**Zur Aufgabe:**
Geben Sie aus dem Text über die Selbsthilfegruppe die Passage zwischen „Der 47-Jährige ist“ und „die Reha-Sportler kurz.“, beide eingeschlossen, unverändert wieder.

**Vorliegender Text:**

-.-.-

Der 47-Jährige ist sicher, dass es sehr viele gibt, die ihre Beschwerden für sich behalten und nichts unternehmen. „Die Dunkelziffer ist bestimmt hoch.“ Sie alle ermutigt Mirko Niederprüm, aus dem Schneckenhaus zu kommen. „Allein schon der Austausch unter Betroffenen hilft“, ist er überzeugt. In einer Selbsthilfegruppe wissen alle gleich, wovon jemand spricht, wenn er sagt, dass er kaum die Treppe hochkommt und nach wenigen Schritten aus der Puste ist. Mirko Niederprüm möchte dieses Gesprächsforum schaffen und denkt dabei auch an jene, die mit ihm in der Reha-Sportgruppe sind. Sie können nach den Übungen gleich zum Gesprächskreis gehen. Der trifft sich nämlich von Anfang  Dezember an auch immer mittwochs, zweimal im Monat, um 18.30 Uhr. „Ich bin froh, dass wir einen Gruppenraum in den Medi-Schulen bekommen haben“, sagt Mirko Niederprüm. Dann sind die Wege für die Reha-Sportler kurz.

-.-.-

**Erfasste Daten:**
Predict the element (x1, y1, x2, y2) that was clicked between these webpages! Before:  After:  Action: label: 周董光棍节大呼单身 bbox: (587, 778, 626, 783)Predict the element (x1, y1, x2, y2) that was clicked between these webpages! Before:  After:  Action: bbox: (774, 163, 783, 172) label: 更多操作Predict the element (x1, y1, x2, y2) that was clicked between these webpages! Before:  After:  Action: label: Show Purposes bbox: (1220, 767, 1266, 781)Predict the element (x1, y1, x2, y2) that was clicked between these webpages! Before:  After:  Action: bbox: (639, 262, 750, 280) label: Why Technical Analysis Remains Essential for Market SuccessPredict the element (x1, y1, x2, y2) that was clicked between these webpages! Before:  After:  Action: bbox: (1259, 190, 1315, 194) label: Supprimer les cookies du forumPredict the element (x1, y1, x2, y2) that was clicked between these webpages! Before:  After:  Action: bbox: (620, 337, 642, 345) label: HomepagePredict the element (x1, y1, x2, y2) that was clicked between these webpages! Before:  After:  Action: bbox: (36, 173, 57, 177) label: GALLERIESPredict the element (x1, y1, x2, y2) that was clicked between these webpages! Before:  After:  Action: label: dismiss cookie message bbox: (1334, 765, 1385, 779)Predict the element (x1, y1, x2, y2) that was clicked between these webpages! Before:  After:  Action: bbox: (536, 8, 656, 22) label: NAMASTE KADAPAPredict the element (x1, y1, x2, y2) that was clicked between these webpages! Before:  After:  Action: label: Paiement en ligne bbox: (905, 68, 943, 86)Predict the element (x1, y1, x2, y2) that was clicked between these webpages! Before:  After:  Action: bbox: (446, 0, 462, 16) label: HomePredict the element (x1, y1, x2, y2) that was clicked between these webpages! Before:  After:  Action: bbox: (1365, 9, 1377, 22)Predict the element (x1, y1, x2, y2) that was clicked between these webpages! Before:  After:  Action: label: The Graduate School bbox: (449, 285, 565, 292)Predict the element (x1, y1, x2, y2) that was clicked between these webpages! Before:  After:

-.-.-

**Schriftliche Antwort:**
Der 47-Jährige ist sicher, dass es sehr viele gibt, die ihre Beschwerden für sich behalten und nichts unternehmen. „Die Dunkelziffer ist bestimmt hoch.“ Sie alle ermutigt Mirko Niederprüm, aus dem Schneckenhaus zu kommen. „Allein schon der Austausch unter Betroffenen hilft“, ist er überzeugt. In einer Selbsthilfegruppe wissen alle gleich, wovon jemand spricht, wenn er sagt, dass er kaum die Treppe hochkommt und nach wenigen Schritten aus der Puste ist. Mirko Niederprüm möchte dieses Gesprächsforum schaffen und denkt dabei auch an jene, die mit ihm in der Reha-Sportgruppe sind. Sie können nach den Übungen gleich zum Gesprächskreis gehen. Der trifft sich nämlich von Anfang  Dezember an auch immer mittwochs, zweimal im Monat, um 18.30 Uhr. „Ich bin froh, dass wir einen Gruppenraum in den Medi-Schulen bekommen haben“, sagt Mirko Niederprüm. Dann sind die Wege für die Reha-Sportler kurz.